Compactness of sequences of two-dimensional energies with a zero-order term. Application to three-dimensional nonlocal effects

Abstract

In this paper we study the limit, in the sense of the Γ-convergence, of sequences of two-dimensional energies of the type \({\int_\Omega A_n\nabla u\cdot\nabla u\,dx+\int_\Omega u^2d\mu_n}\), where A _n is a symmetric positive definite matrix-valued function and μ _n is a nonnegative Borel measure (which can take infinite values on compact sets).

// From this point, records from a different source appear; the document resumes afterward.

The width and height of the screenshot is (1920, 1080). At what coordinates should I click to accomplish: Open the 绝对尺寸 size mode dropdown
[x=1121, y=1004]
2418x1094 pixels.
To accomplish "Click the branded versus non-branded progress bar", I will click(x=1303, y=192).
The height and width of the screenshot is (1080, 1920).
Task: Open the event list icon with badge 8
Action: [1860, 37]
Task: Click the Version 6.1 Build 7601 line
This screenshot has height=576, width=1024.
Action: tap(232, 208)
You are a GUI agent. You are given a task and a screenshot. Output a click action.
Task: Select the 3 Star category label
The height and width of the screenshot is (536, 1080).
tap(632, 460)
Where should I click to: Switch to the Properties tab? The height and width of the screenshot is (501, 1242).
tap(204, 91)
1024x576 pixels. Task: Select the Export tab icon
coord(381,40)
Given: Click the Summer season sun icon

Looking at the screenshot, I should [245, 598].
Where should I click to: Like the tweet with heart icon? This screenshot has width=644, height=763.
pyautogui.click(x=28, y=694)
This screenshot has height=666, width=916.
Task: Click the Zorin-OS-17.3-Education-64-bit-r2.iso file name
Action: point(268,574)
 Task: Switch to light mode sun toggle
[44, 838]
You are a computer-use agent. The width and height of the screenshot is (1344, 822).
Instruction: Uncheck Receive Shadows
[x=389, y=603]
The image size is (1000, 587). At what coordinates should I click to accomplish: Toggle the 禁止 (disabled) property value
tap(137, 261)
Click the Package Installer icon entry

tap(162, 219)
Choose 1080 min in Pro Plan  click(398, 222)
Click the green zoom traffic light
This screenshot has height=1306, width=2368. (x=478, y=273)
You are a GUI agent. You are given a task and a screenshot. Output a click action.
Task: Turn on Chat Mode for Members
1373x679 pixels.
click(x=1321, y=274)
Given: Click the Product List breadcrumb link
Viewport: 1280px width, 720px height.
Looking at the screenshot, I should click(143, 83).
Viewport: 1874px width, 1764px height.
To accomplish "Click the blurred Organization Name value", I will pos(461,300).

Under the sole equicoerciveness of A _n we prove that the limit energy belongs to the same class, i.e. its reads as \({\hat F(u)+\int_\Omega u^2d\mu}\), where \({\hat F}\) is a diffusion independent of μ _n and μ is a nonnegative Borel measure which does depend on \({\hat F}\) . This compactness result extends in dimension two the ones of [11,23] in which A _n is assumed to be uniformly bounded. It is also based on the compactness result of [7] obtained for sequences of two-dimensional diffusions (without zero-order term). Our result does not hold in dimension three or greater, since nonlocal effects may appear. However, restricting ourselves to three-dimensional diffusions with matrix-valued functions only depending on two coordinates, the previous two-dimensional result provides a new approach of the nonlocal effects. So, in the periodic case we obtain an explicit formula for the limit energy specifying the kernel of the nonlocal term.